Both regulatory pressure and increased consumer awareness are driving nutritional enhancement. “For example, sugar taxes and government-led reduction targets have forced dairy companies to take action in reducing sugar content in their products, particularly in yogurt and dairy beverages. Nutriscore adoption has resulted in a push to create nutritionally better-for-you products,” highlights McCluskey at Kerry.

“Looking ahead, given the current environment with COVID-19, we envisage a heightened interest in fortification particularly around immune health to which the dairy market will respond. This is evidenced by the fact that Google searches for food supporting immune health have increased +670 percent in the first two weeks of March, globally,” he notes.

Plant-based disruption
The dairy industry cannot ignore the plant-based trend, stresses Sinha at CP Kelco. “All major dairy companies are adding dairy alternative lines to their portfolio either by new product developments or external acquisitions. It is difficult to tell where that will go but we are seeing a bit of a slowdown in the development of plant-based beverages indicating that we may be reaching a balance between the two major sources, animal vs. plant.”

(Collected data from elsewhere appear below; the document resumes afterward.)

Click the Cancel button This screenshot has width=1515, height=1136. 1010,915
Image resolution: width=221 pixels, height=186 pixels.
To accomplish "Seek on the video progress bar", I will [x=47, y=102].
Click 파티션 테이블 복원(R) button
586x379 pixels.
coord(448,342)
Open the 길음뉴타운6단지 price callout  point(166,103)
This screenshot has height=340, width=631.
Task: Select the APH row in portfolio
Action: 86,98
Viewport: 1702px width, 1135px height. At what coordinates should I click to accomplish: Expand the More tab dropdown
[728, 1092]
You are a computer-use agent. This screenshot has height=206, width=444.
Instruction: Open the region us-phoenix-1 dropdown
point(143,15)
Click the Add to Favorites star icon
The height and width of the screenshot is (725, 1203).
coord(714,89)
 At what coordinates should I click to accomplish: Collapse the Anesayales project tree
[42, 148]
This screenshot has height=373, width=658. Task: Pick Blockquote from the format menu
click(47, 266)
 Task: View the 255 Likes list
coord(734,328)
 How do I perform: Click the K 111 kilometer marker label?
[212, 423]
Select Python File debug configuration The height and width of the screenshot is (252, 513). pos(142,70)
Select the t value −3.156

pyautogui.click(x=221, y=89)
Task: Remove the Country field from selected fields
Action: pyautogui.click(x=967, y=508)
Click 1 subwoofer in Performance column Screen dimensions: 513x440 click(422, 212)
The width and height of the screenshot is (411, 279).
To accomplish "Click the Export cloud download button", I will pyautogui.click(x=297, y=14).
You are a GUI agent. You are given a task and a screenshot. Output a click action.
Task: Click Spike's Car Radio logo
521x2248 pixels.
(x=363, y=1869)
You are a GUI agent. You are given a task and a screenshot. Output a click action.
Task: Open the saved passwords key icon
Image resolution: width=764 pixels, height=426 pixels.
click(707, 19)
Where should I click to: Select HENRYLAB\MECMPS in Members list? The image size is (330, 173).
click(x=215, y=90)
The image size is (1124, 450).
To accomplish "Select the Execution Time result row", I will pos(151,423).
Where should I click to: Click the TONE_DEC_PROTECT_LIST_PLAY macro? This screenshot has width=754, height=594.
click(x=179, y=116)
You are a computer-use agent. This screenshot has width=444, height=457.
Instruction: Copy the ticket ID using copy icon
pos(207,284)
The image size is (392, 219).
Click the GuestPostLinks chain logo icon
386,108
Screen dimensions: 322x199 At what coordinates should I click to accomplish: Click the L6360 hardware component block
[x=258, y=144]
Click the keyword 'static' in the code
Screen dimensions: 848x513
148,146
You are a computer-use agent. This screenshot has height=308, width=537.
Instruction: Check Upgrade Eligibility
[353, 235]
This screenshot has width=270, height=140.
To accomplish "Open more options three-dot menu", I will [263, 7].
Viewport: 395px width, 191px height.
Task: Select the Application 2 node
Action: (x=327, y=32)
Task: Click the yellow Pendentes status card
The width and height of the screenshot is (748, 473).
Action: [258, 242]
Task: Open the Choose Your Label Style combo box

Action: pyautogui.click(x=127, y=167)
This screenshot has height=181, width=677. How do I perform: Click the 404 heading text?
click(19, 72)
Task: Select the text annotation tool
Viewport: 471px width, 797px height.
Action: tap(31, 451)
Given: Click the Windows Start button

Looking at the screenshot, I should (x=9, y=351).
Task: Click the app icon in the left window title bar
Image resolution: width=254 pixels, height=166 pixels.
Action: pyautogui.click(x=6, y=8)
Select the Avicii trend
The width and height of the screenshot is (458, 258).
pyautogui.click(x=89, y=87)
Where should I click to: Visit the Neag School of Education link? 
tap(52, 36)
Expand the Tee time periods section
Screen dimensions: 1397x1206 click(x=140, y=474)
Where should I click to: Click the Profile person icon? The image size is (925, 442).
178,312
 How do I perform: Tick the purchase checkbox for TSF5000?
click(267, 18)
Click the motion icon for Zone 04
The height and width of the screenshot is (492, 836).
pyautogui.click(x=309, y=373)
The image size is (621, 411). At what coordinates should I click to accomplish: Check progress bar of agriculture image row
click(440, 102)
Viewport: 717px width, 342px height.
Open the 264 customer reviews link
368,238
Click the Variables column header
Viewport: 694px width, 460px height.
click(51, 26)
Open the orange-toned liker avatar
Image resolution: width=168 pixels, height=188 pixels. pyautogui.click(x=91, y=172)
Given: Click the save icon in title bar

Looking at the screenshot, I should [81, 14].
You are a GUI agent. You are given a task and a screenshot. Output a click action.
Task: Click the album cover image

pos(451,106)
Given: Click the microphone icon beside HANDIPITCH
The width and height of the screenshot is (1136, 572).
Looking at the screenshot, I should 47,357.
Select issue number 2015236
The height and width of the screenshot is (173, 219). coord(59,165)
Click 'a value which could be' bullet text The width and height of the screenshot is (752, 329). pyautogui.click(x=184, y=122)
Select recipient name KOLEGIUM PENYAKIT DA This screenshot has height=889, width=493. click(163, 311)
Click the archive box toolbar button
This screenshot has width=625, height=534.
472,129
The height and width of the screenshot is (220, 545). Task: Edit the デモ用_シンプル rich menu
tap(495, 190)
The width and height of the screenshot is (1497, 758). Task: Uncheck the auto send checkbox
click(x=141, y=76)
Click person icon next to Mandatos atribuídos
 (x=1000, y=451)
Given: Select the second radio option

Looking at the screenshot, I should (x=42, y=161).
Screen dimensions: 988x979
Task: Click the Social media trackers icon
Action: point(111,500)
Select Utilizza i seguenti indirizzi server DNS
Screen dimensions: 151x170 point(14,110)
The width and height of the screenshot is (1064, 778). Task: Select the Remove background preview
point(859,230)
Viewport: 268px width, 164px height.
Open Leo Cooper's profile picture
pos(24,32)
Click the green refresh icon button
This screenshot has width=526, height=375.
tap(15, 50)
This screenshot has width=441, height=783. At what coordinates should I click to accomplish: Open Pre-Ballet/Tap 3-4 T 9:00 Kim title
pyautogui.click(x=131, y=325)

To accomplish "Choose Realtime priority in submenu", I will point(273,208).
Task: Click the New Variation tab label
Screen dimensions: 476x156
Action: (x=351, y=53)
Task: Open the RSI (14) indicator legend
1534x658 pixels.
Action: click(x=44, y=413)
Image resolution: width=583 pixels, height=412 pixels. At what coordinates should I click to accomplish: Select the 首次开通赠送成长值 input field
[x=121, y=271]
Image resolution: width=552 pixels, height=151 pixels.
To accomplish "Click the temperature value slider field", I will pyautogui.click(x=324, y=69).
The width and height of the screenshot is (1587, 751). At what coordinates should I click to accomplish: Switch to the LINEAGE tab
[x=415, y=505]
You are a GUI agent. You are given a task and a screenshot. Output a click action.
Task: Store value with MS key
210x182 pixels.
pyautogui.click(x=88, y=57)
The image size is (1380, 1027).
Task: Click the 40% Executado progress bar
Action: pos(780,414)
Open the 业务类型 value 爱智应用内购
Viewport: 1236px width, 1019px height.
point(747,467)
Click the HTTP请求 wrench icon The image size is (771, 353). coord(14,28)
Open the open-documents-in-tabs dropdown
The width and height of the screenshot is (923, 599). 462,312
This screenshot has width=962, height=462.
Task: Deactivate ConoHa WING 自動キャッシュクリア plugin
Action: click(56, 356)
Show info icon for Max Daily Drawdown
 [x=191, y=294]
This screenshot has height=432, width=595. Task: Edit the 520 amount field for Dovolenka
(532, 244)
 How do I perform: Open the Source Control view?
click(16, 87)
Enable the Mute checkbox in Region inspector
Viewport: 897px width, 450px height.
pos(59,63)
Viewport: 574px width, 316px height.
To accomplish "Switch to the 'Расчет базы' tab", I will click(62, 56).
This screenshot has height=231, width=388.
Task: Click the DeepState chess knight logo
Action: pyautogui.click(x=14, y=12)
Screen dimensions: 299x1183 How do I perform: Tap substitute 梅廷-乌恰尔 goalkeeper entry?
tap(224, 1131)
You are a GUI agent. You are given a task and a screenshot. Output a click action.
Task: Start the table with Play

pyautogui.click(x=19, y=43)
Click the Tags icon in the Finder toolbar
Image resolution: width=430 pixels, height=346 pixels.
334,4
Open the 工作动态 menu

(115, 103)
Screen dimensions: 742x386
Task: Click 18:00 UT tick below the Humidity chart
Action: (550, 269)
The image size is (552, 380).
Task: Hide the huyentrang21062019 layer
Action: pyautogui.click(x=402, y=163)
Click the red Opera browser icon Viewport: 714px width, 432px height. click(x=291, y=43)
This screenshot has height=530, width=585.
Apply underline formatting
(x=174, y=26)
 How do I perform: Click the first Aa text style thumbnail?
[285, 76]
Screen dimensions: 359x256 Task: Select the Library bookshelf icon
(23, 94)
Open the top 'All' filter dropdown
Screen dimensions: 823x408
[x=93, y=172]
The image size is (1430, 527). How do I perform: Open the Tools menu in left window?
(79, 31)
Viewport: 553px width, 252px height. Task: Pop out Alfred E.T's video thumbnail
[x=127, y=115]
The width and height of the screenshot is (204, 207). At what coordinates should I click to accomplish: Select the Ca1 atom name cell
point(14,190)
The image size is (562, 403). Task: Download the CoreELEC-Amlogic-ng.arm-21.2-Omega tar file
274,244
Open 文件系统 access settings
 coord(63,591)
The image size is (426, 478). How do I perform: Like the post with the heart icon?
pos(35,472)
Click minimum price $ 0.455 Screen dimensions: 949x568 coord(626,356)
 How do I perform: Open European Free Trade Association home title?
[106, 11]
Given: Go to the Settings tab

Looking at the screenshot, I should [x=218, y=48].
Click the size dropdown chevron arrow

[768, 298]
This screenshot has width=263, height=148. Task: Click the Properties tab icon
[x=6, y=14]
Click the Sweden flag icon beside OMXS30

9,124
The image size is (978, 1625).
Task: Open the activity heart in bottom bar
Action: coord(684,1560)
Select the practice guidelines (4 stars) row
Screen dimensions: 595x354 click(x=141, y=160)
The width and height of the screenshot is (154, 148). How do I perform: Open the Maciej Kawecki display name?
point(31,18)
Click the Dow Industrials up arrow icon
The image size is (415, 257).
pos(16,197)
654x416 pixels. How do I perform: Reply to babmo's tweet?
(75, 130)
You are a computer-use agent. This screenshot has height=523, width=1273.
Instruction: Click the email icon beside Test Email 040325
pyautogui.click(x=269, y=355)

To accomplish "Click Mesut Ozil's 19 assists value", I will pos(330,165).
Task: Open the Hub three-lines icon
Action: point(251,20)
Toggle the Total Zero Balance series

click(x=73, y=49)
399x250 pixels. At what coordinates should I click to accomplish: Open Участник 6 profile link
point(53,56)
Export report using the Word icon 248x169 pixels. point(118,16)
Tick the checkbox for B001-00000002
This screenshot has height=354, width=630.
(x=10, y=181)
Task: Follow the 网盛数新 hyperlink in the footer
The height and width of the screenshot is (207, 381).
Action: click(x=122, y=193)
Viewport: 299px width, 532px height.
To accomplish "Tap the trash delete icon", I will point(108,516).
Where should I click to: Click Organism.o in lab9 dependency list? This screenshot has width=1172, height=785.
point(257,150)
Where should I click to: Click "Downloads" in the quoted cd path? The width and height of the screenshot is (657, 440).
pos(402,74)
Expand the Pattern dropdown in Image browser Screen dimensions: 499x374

Dairy alternatives are increasingly becoming popular with consumers compelled by the “Plant-Based Revolution.”“More product development is taking place in plant-based versions of traditional dairy products with line extensions into yogurts, desserts, ice cream, cheese and creamers. As a result, we may see a rationalization in the number of dairy references per player. It is also interesting to see the emergence of hybrid products where dairy products are supplemented with plant proteins. This could be a win-win for both industries: it brings established dairy brand credibility to the plant-based wave while also allowing dairy brands to increase their protein content with plants,” she notes.

“The US milk category is facing its greatest threat ever with consumers drinking less milk and embracing vegan diets. This has led our customers to bolster their product lines with value-added milks, such as lactose-free milk and ultra-filtered high protein milk. New offerings of plant-based milks also fit well as product line extensions for some of our customers. With these new product introductions, our customers are setting themselves up for success as innovators in their space,” comments Venkateswar of Univar.

As a whole, traditional dairy still holds many advantages over plant-based alternatives, notes Torben Jensen, Category & Application Manager at Arla Foods Ingredients (AFI). “These include flavor, functional health benefits, perception of quality and the ‘clean and simple’ connotations that plant-based manufacturers are still struggling to overcome. The global dairy ingredients market is set to grow and, for many, dairy products are still viewed as an important part of the diet.”

Whey protein appeals to the consumer with its nutritional quality, rapid absorption and superior content of essential amino acids. “It also has a pleasant taste which makes it acceptable to most consumers. Plant proteins, by contrast, tend to present taste challenges. In future, it’s likely that we’ll see more ‘hybrid’ products, which contain both plant and dairy proteins,” he envisions.

But the claims made by plant milks must be holistic and able to withstand the test of time, flags Venkateswar at Univar. “US consumers are looking at the whole product on the shelf while making their buying decision. Everything from growing practices, such as water and nutrient needs of the plant, to the final product packaging presented on the shelf must share the same story. Increased consumer awareness and greater access to knowledge is driving transparency in sustainability practices along the entire supply chain.”